Selon ses dires, les fagots de paille sont achetés dans les jardins. Le moment le plus propice où on en trouve en abondance, c’est pendant la saison pluvieuse. « Il y a cinq types de couleur de paille, à savoir la couleur blanche, rouge, verte, jaune, et noire. Et nous travaillons avec toutes ces couleurs. Nous confections des nattes simples et multicolores », affirme la tisseuse.
En dehors de la confection des différents objets, elle a fait savoir que c’est grâce à ces pailles qu’elles fabriquent les tentes. « Nous avons beaucoup bénéficié de cette activité, car c’est dans ça que nous passons toute notre vie. Dans le milieu touareg, c’est dans nos tentes en paille également qu’on héberge nos jeunes mariés. C’est une tradition que nous avons trouvée depuis nos ancêtres, que nous continuons encore à garder jalousement. Nous ne rentrerons jamais dans les maisons faites en banco ou villas. Il n’y a pas mieux que les maisons faites à base de natte en paille », ajoute-t-elle.
Mais, de nos jours, avec le modernisme, se désole-t-elle, les citadins ne travaillent plus avec cette dernière. « C’est nous seulement, les gens de la brousse, qui connaissons sa valeur et son aspect culturel. Avant, les gens ne connaissaient pas d’autres nattes à part celles en paille. Les nattes en plastique là, nous ne les connaissons pas dans notre tradition. Chez nous, à Agadez, c’est avec la natte en paille que nous accueillons fièrement nos étrangers », indique-t-elle.
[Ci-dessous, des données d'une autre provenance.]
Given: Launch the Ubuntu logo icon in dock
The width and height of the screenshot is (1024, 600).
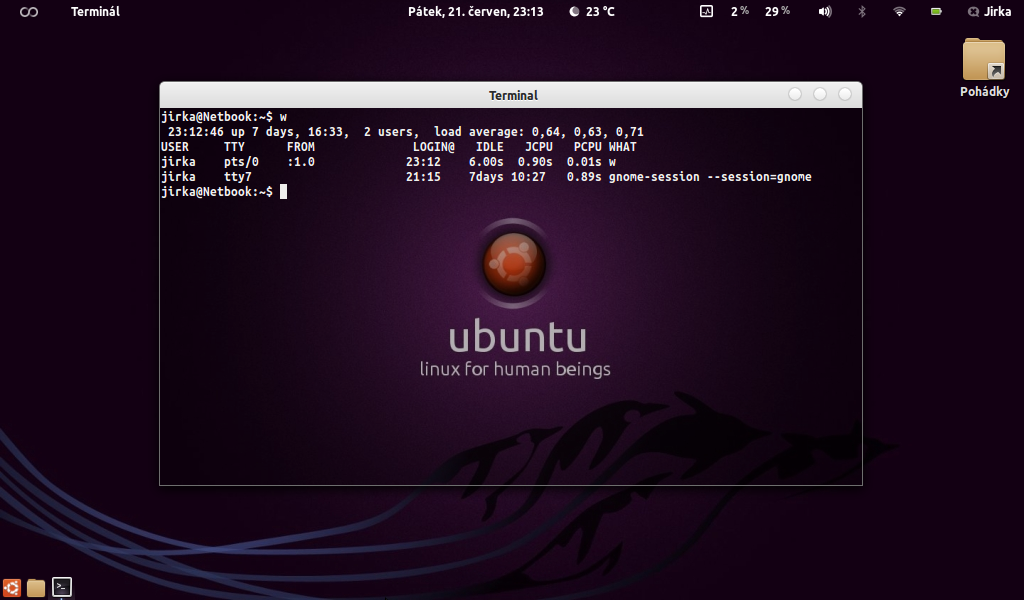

L’utilisation de la natte en paille permet non seulement de se sentir toujours en forme, mais aussi de ne pas avoir des courbatures. « C’est parce que les gens ne savent pas ses bienfaits sinon, même si c’est gratuitement qu’on va leur donner une natte en plastique ils ne prendront pas. Par exemple, pendant la saison chaude, on ne peut pas passer des heures sur une natte plastique, la chaleur pique. Alors qu’avec la natte en paille c’est le contraire ; c’est pourquoi, nous appelons la population à revenir sur la tradition, la culture et de délaisser tout ce qui ne cadre pas avec notre mode de vie », dixit Mme Yacoubou Alhoussouna.
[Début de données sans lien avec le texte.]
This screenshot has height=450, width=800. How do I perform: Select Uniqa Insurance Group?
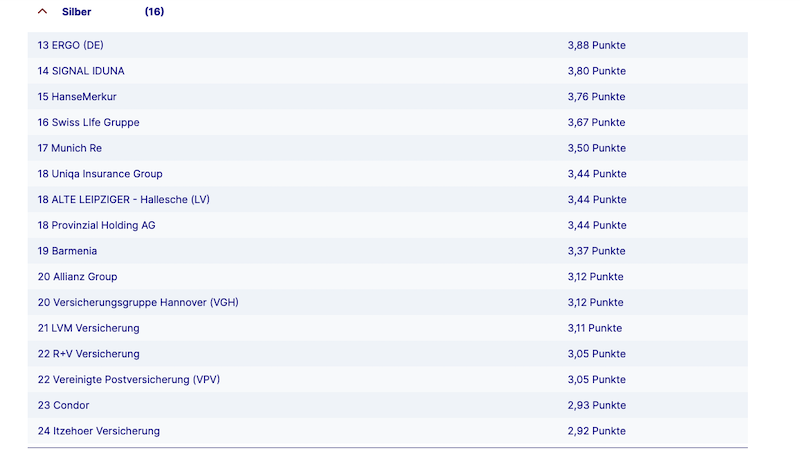point(100,174)
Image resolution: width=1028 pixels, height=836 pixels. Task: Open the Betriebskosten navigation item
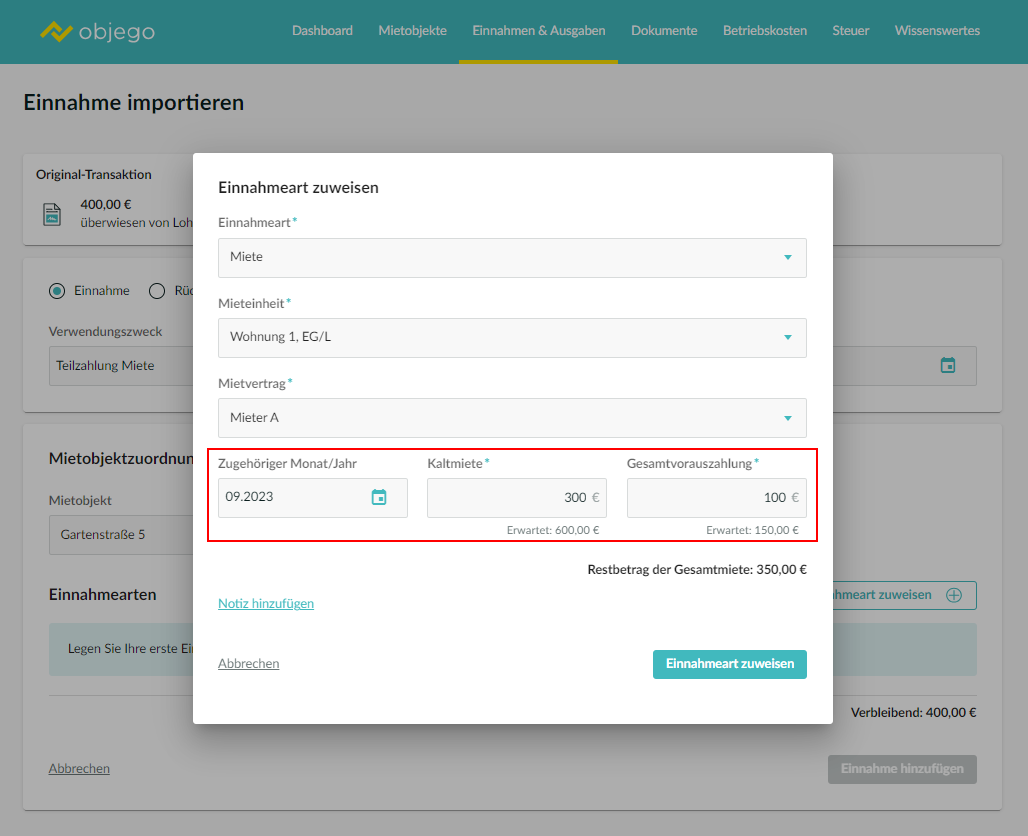pyautogui.click(x=764, y=31)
Concernant la durée et le temps de la confection des différents articles, tout dépend de la taille. « Pour la confection des nattes par exemple, on peut faire 48h ou même 72 h avant sa finition. Il y a des nattes dont le prix varie de 3.000 FCFA à 5.000 FCFA ; les paniers sont vendus à 2.500 FCFA l’unité, les petits éventails pour décoration sont vendus à 1.000 FCFA l’unité. Dieu merci, à l’occasion de cette foire, nous avons eu notre part. Les gens qui connaissent l’utilité de nos objets traditionnellement tissés sont venus en acheter. La vente de ses nattes nous permet d’avoir des ressources financières », se réjoui-t-elle.